Freitag ist Glockengießtag

In der Glockengießer-Branche spielen christliche Traditionen noch immer eine Rolle. Kein Wunder bei einem Handwerk, dessen Einnahmen früher zu 100 Prozent von der katholischen und evangelischen Kirche kamen. Traditionell werden Glocken an einem Freitag gegen 15 Uhr gegossen, was an die Todeszeit Jesu Christi erinnern soll. Bei den Grassmayrs sind beim Guss oft Geistliche verschiedener Konfessionen anwesend, am Ende betet man gemeinsam das Vaterunser. Beim Glockengießen geht es, zumindest wenn man der Tradition glaubt, auch um die himmlische Unterstützung. „Soll das Werk den Meister loben, / Doch der Segen kommt von oben“, heißt es bei Schiller. In Kirchen ist die Glocke neben dem Altar eines der wenigen Ausstattungsstücke, das eigenständig geweiht wird. Berühmten Glocken werden Eigenschaften und Persönlichkeit zugestanden. In den Inschriften spricht oft die Glocke selbst: „Ich rufe die Lebenden, beklage die Toten, breche die Blitze“, lautet eine häufige Gravur.

In der langen Geschichte des Glockengusses spiegelt sich auch die Weltgeschichte: Im Dreißigjährigen Krieg wurden große Teile Europas sehr gut im Gießen von Kanonen, verlernten aber, wie man Glocken herstellt. Im Dritten Reich ließ Propagandaminister Joseph Goebbels den Glockenguss untersagen. Der Verbotsbrief an die Grassmayrs, datiert auf den 3. Juli 1939, hängt heute im Museum. In dessen Garten steht eine Reihe von historischen Glocken, Zeugnisse des geschichtsträchtigen Handwerks. Auf einem Modell, das 1454 in Judenburg gegossen wurde, sind Einhorn und Löwe – Symbole für Reinheit und Mut – abgebildet; auf einer italienischen Glocke aus dem aus dem Jahr 7 (eigentlich 1929, für Diktator Mussolini begann mit seinem „Marsch auf Rom“ im Jahr 1922 eine neue Zeitrechnung) prangt ein „Faschistenbündel“, ein Bündel aus Ruten und eine Axt.

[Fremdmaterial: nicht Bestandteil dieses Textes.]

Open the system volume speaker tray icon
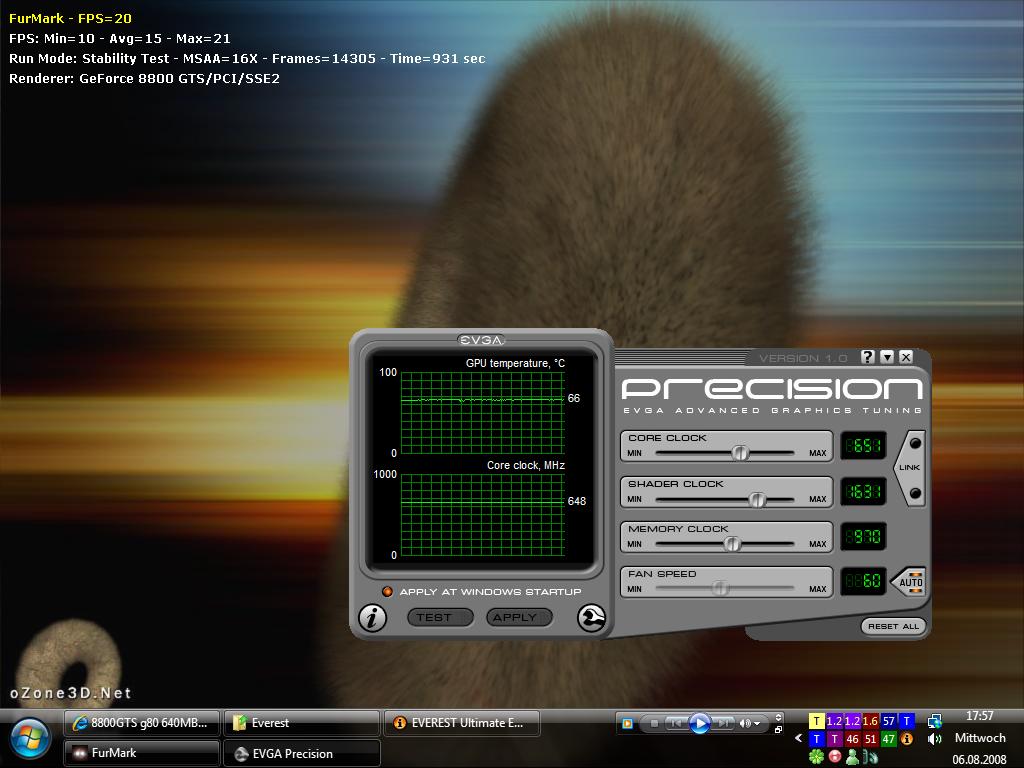This screenshot has height=768, width=1024. [934, 739]
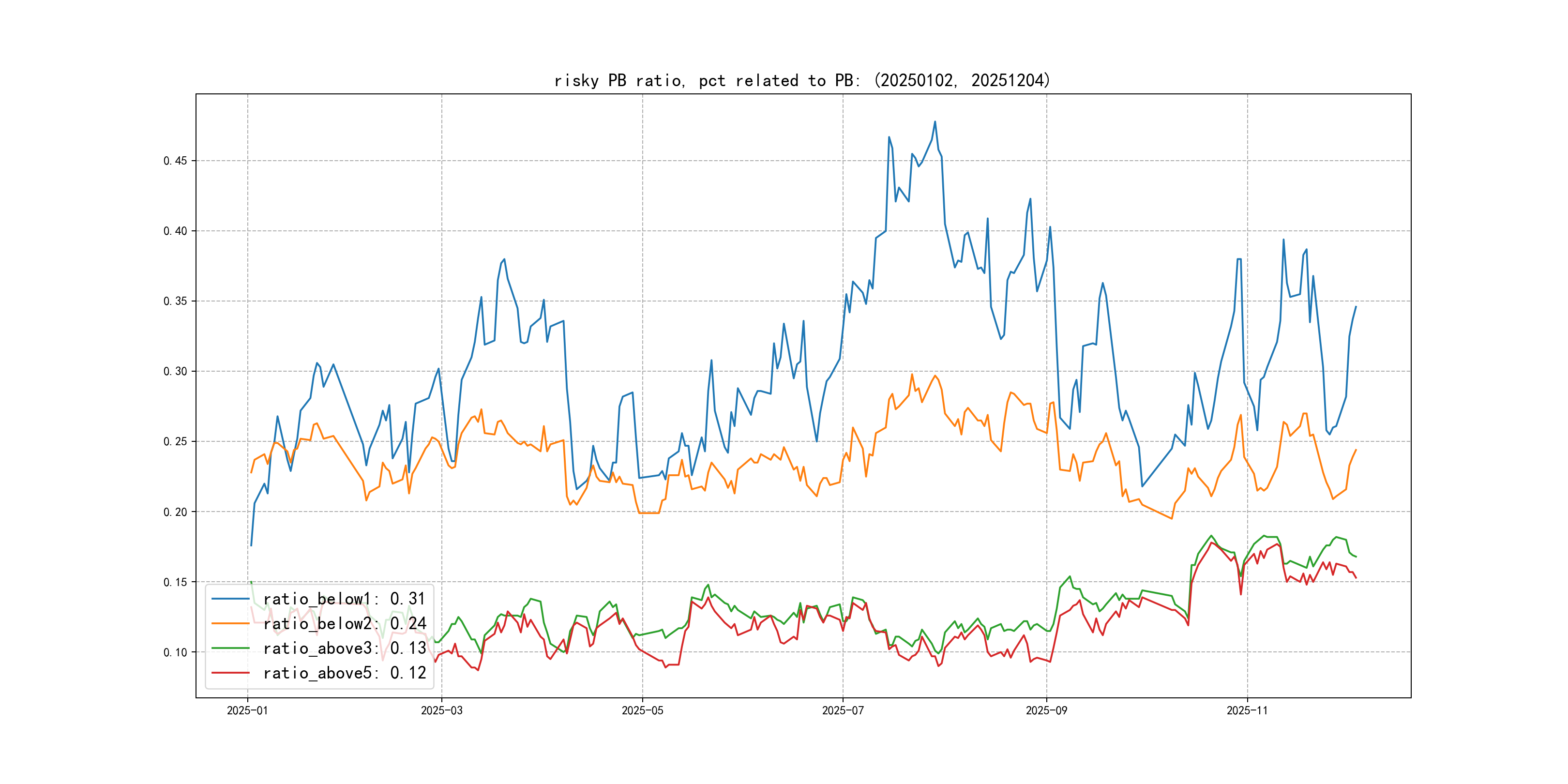Select the ratio_below1: 0.31 legend label
1568x784 pixels.
pos(344,599)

Solche alten Glocken landen bei den Grassmayrs entweder im Museum oder – falls sie noch genutzt werden sollen – in der „Glockenklinik“. Der Bereich „Restaurierung“ ist ein relativ neuer Geschäftsbereich, den die Familie gerade aufbaut. Auf Paletten im Innenhof stehen alte Glocken aus ganz Europa, schwer mit Patina überzogen, und warten darauf, versorgt zu werden. „Wir finden bei der Reinigung oft noch Risse und Schäden, die den Besitzern gar nicht bekannt waren“, sagt Grassmayr. „Da musste ich schon die eine oder andere schlechte Nachricht per Telefon überbringen.“ 2022 wurden bei den Grassmayrs Glocken aus zehn Ländern restauriert, die älteste war knapp 900 Jahre alt.

Die Nachfolge in der Glockengießerei der Grassmayrs ist schon geregelt, zumindest im Groben. Von den zehn Enkeln interessieren sich zwei ernsthaft für das Geschäft und machen gerade einschlägige Ausbildungen. Die Chance, dass es an dem Standort in Innsbruck auch eine 15. Generation geben wird, ist also groß. Vielleicht wird auch diese zu Gott beten, aber sicher nicht zur Asche.